If the Secretary of Transportation decides that a person intentionally affixed a “Made in America” label to goods sold in or shipped to the United States that are not made in the United States, the Secretary shall declare the person ineligible, for not less than 3 nor more than 5 years, to receive a contract or grant from the United States Government related to a contract made under section 106(k), 44502(a)(2), or 44509, subchapter I of chapter 471 (except section 47127), or chapter 481 (except sections 48102(e), 48106, 48107, and 48110) of this title or subtitle B of title IX of the Omnibus Budget Reconciliation Act of 1990 (Public Law 101–508, 104 Stat. 1388–353). The Secretary may bring a civil action to enforce this section in any district court of the United States.
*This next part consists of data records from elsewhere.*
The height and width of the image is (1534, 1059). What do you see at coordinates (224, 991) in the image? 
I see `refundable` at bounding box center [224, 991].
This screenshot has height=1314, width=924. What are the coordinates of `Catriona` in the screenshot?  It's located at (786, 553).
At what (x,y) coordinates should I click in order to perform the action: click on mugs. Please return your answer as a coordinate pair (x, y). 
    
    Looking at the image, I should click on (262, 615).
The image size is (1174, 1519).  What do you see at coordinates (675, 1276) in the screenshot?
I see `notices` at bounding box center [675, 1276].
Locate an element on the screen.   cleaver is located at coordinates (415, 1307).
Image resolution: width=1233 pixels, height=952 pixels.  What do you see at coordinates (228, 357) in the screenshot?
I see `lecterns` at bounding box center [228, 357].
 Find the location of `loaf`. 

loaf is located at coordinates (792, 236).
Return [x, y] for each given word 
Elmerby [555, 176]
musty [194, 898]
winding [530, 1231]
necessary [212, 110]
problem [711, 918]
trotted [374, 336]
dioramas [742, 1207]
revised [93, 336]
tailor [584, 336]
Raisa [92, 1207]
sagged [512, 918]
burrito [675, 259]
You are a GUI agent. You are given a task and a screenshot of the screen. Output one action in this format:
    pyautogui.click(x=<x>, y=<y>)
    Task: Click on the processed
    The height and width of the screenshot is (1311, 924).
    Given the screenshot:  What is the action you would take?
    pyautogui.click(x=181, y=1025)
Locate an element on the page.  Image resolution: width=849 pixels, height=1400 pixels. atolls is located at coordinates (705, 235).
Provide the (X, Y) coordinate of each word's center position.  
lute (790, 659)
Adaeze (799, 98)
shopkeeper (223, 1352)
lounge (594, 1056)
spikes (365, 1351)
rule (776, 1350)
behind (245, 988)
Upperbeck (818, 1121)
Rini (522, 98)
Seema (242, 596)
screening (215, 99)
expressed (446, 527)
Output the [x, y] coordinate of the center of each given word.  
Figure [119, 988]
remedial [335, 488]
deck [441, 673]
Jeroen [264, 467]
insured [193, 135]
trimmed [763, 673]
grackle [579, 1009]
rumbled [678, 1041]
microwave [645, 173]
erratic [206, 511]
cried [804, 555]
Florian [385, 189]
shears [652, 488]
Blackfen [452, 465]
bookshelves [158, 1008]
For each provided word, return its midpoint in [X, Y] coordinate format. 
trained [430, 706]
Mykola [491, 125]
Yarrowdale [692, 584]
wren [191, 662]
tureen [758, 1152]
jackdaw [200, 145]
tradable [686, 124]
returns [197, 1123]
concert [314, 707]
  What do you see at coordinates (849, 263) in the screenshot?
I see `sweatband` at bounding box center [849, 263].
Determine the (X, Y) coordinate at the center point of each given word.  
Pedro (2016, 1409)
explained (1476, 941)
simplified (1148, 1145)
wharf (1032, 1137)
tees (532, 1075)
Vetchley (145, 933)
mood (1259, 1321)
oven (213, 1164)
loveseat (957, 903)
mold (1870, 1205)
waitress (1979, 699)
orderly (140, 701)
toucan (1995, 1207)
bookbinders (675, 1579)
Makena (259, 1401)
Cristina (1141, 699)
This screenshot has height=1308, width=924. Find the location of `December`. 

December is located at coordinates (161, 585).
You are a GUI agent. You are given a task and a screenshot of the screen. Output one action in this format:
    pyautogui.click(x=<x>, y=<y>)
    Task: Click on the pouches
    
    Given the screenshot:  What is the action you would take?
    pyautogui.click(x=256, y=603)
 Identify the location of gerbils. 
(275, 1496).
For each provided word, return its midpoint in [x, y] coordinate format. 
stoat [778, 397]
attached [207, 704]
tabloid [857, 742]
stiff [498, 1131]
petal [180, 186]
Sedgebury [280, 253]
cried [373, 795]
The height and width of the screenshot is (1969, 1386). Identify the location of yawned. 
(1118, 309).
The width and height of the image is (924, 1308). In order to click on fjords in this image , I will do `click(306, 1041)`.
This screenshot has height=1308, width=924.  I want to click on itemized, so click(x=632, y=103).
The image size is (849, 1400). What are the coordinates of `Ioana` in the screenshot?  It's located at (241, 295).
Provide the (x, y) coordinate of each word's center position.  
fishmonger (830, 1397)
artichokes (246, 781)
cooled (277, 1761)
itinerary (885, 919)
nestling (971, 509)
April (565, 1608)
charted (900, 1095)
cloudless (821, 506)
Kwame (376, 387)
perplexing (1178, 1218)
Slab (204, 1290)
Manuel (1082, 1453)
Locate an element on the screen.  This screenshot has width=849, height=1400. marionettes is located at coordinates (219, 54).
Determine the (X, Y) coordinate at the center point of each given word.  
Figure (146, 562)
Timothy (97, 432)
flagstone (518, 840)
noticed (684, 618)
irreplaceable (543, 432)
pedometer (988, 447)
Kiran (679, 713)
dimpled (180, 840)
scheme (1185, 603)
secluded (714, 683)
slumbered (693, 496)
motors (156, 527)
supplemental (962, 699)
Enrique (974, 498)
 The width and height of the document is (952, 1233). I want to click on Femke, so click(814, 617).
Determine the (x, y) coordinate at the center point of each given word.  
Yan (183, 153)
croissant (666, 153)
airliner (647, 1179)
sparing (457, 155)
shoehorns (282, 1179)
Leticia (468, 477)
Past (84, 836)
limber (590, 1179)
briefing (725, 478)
(Pub. L. 103–272, §1(e), July 5, 1994, 108 Stat. 1300, §49105; renumbered §50105 and amended Pub. L. 104–287, §5(88)(D), (89), Oct. 11, 1996, 110 Stat. 3398.)

Historical and Revision Notes
Pub. L. 103–272
Revised

Section

Source (U.S. Code)Source (Statutes at Large)
49105 49 App.:2226b. Nov. 5, 1990, Pub. L. 101–508, §9130, 104 Stat. 1388–372; Oct. 31, 1992, Pub. L. 102–581, §118(a), 106 Stat. 4883.

Pub. L. 104–287, §5(89)

This makes a clarifying amendment to 49:50101(a) and (b)(3), 50102, 50104(b)(1), and 50105, as redesignated by clause (88)(D) of this section, because 49:47106(d) was struck by section 108(1) of the Federal Aviation Administration Authorization Act of 1994 (Public Law 103–305, 108 Stat. 1573).

References in Text

Subtitle B of title IX of the Omnibus Budget Reconciliation Act of 1990, referred to in text, is subtitle B (§§9101–9131) of title IX of Pub. L. 101–508, Nov. 5, 1990, 104 Stat. 1388–353, as amended, known as the Aviation Safety and Capacity Expansion Act of 1990. Sections 9102 to 9105, 9107 to 9112(b), 9113 to 9115, 9118, 9121 to 9123, 9124 “Sec. 613(c)”, 9125, 9127, and 9129 to 9131 of title IX of Pub. L. 101–508 were repealed by Pub. L. 103–272, §7(b), July 5, 1994, 108 Stat. 1379, the first section of which enacted subtitles II, III, and V to X of Title 49, Transportation. For complete classification of this Act to the Code, see Tables. For disposition of sections of former Title 49, Transportation, see table at the beginning of Title 49.

Amendments

1996—Pub. L. 104–287, §5(89), substituted “section 47127” for “sections 47106(d) and 47127”.

Pub. L. 104–287, §5(88)(D), renumbered section 49105 of this title as this section.